Vimos que, para o escritor, a linguagem se dá por uma excitação nervosa transformada
em imagem e em seguida em sons articulados, então o que nos diferencia de animais, visto que,
eles, também, têm a capacidade de executar esse processo? Como dito no início deste estudo, o
ser humano, por sorte, é dotado de intelecto, e com isso ele tem a faculdade, não somente da
realização do modo de linguagem, mas de “dissolver todas as imagens em um conceito” (p. 70).
Podemos, então, introduzir uma metáfora utilizada pelo autor: a metáfora da pirâmide.
Essa figura de linguagem é utilizada em diversos meios como forma de elucidação de uma tese,
por exemplo: dentro da biologia para demonstrar a pirâmide dos alimentos; dentro da sociologia
para demonstrar a pirâmide das classes. Mas, agora a utilizaremos em um sentido mais estrito,
nos limitando apenas ao seu formato. Nesse intuito, podemos tomar como exemplo, o grupo
dos mamíferos: na base da pirâmide estão todas as espécies de mamíferos e no topo o conceito
de mamífero, ou seja, partindo da base, quanto mais se aproxima do topo, mais se condensa e
se extrai o que é comum a esse grupo.
Posteriormente, Nietzsche dá seguimento a uma sequência estratégica de metáforas para
ilustrar sua tese. Discutiremos algumas delas, tentando abstrair de cada uma o sentido pelo qual
o autor as cita:
3) Metáfora da teia de aranha. A teia de uma aranha é onde ela vive, consegue seu alimento,
se defende de predadores e se abriga dos eventos da natureza. Mais resistente que um fio de
cabelo, “bastante fina para deslocar-se flutuando e bastante sólida para não se dispersar ao sopro
do menor vento” (p. 71). Do mesmo modo, é a rede de conceitos: resistente a ponto de perdurar
pelo tempo e adaptável a inúmeras situações.
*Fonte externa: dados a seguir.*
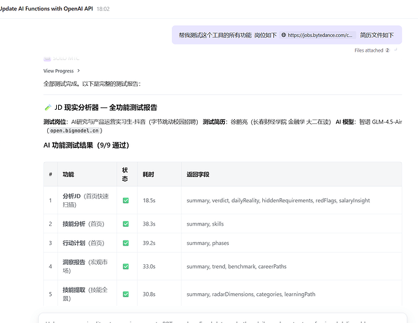Click the test tube icon in report heading
Viewport: 418px width, 323px height.
coord(48,107)
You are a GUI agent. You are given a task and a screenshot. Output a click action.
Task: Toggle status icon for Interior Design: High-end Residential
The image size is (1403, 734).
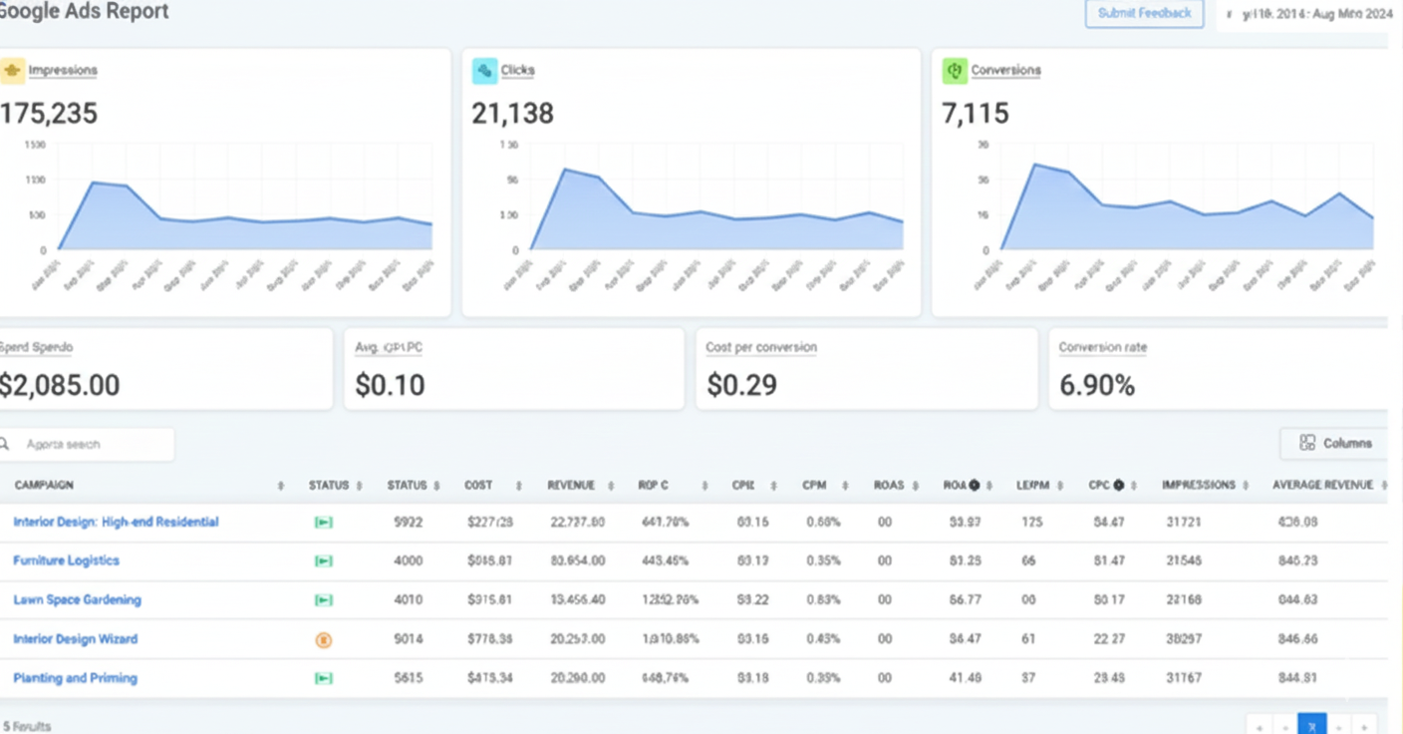tap(323, 523)
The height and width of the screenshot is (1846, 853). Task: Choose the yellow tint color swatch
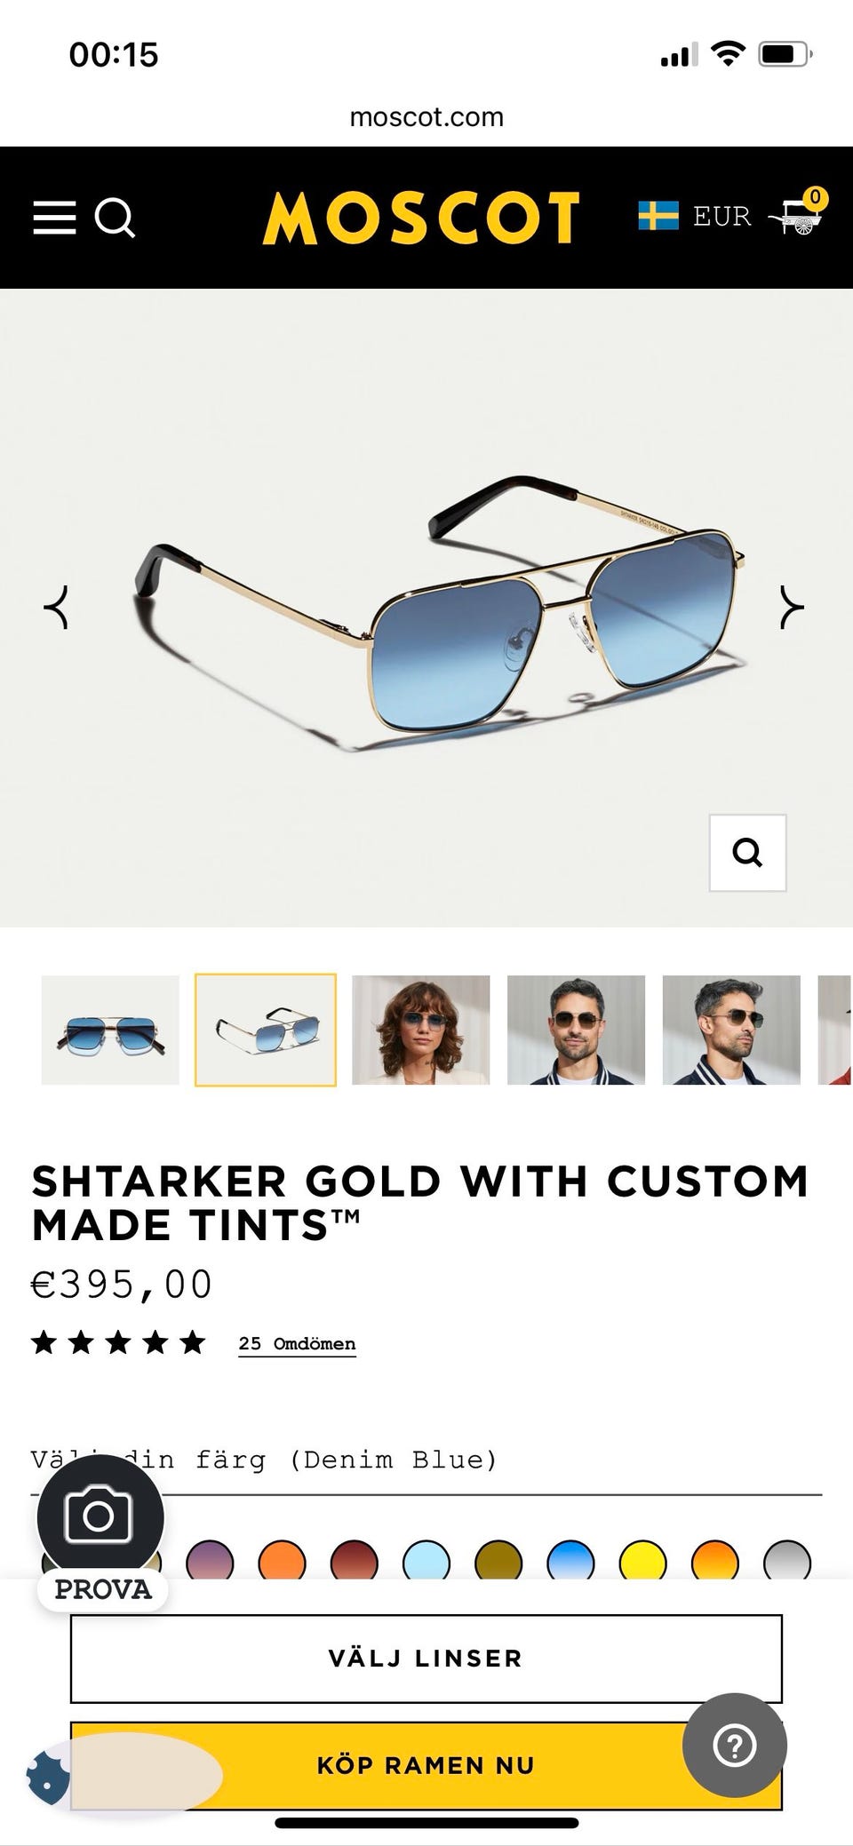[643, 1562]
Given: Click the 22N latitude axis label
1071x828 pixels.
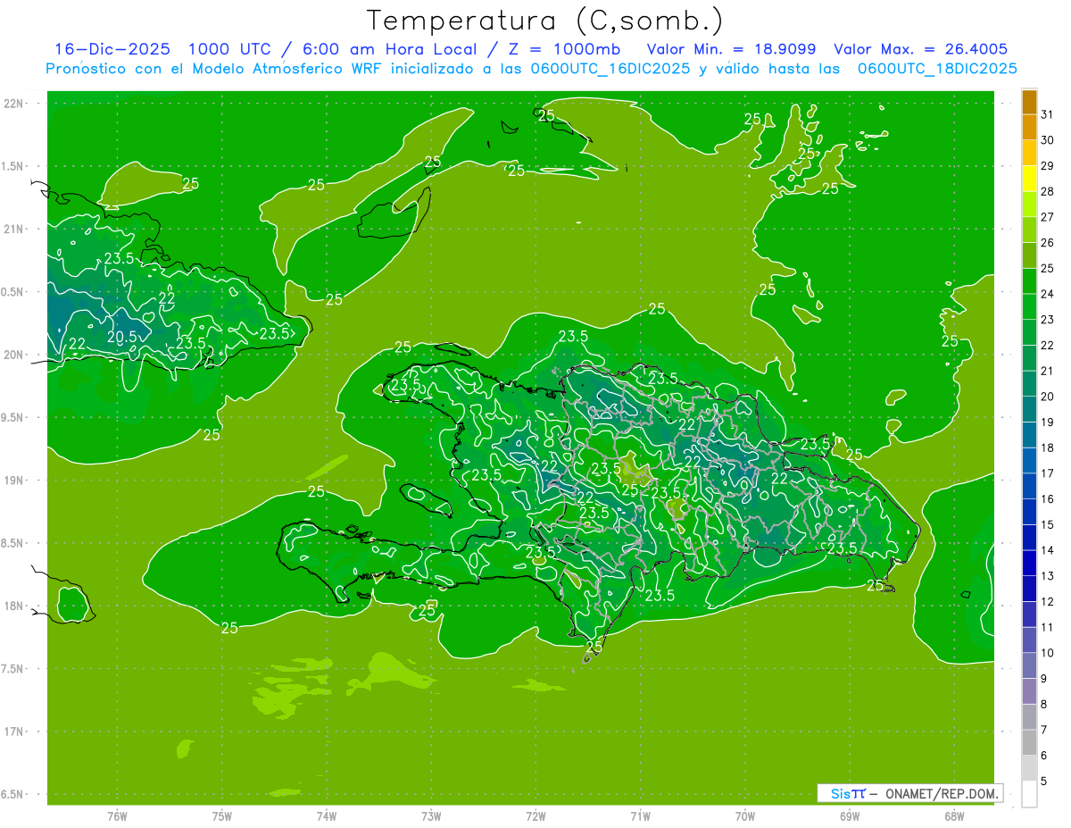Looking at the screenshot, I should [x=12, y=103].

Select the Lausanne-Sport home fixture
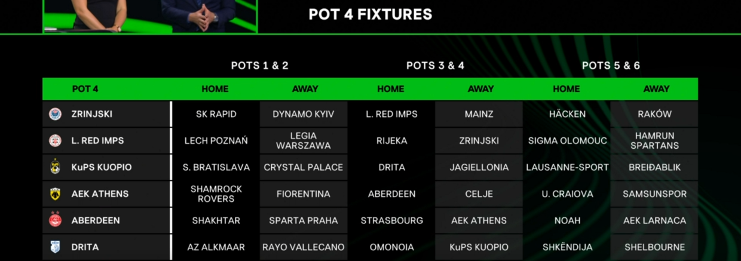click(x=567, y=167)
Não obstante, é percebido que na construção de
seu texto, o próprio Nietzsche se assemelha a essa metáfora, pois ele constrói seus argumentos,
não de forma reta e linear, mas os entrelaçam, se valendo, não somente de seus pensamentos
contraditórios à tradição, mas também, de autores pré-socráticos, como o Protágoras.
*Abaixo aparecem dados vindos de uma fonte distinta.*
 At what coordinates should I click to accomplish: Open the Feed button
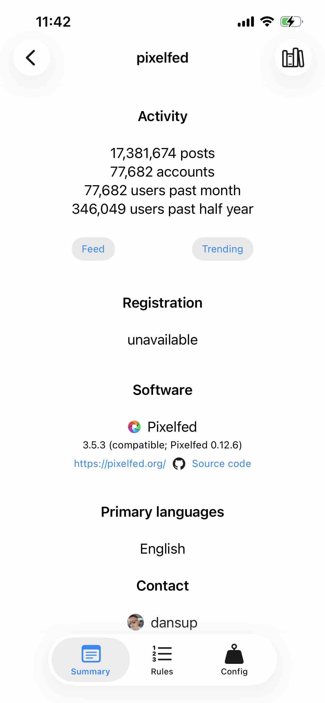pos(93,249)
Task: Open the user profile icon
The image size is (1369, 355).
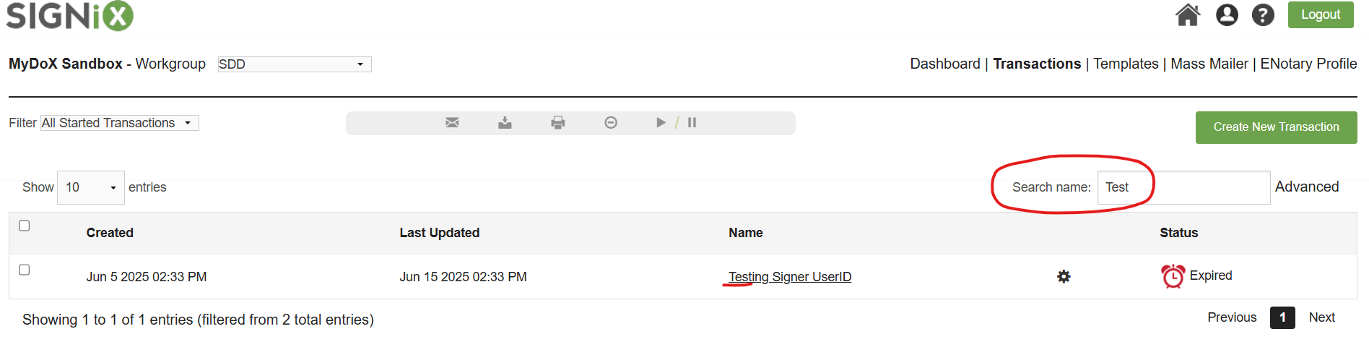Action: (x=1227, y=14)
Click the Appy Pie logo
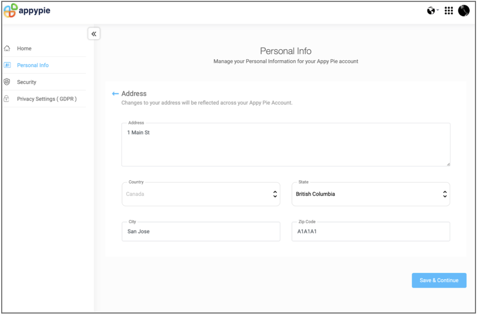This screenshot has width=478, height=314. [x=27, y=11]
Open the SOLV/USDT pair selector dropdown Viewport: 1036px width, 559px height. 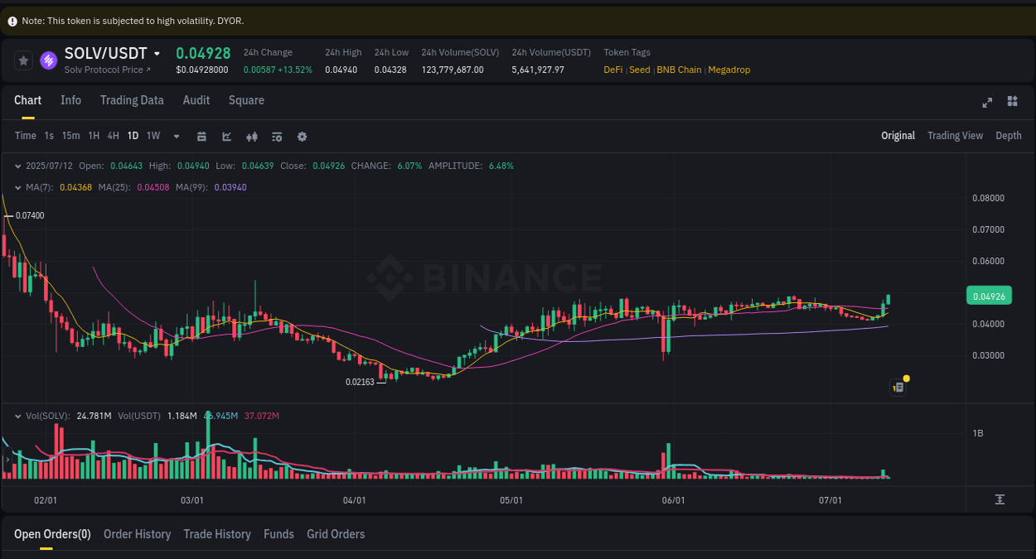[x=157, y=52]
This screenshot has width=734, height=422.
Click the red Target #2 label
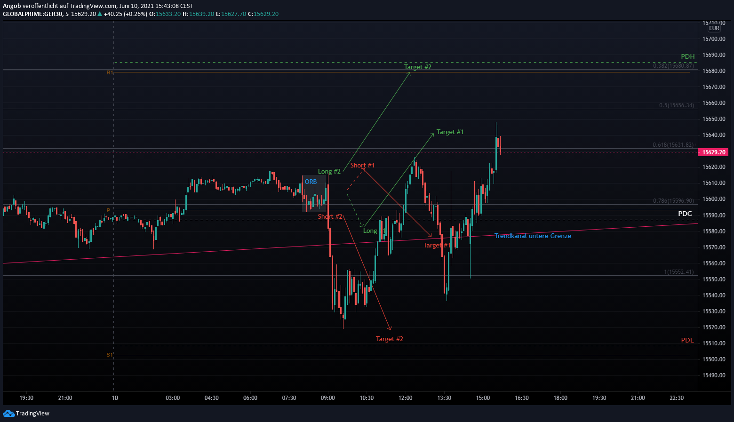pyautogui.click(x=389, y=339)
4) Metáfora da cera. A abelha recolhe das flores o material necessário para a fabricação de
sua cera e consequentemente para a construção de suas colmeias. Da mesma forma, o homem
constrói sua “colmeia” de conceitos, a diferença é que ele a constrói não pelo que encontrou,
mas pelo que ele próprio criou. Ele só consegue manter de pé sua construção, graças ao fato de,
como já mencionado no texto, poder esquecer e imaginar que tudo o que concebe é mais pura
verdade.
5) Metáfora da moita. Ligada à metáfora anterior, a moita, também, está relacionada com o
poder de esquecimento do homem. Exemplo: alguém esconde algo atrás de um arbusto, porém
esquece onde colocou tal coisa e começa a procura-la. De repente ele a encontra e se vangloria
por tal proeza. De igual modo é a verdade: o ser humano a escondeu em seu Logos e depois
procurando a encontrou e a trata como se fosse a “verdade em si”, mas se desconsiderarmos o
homem, esta verdade deixa de ter qualquer valor.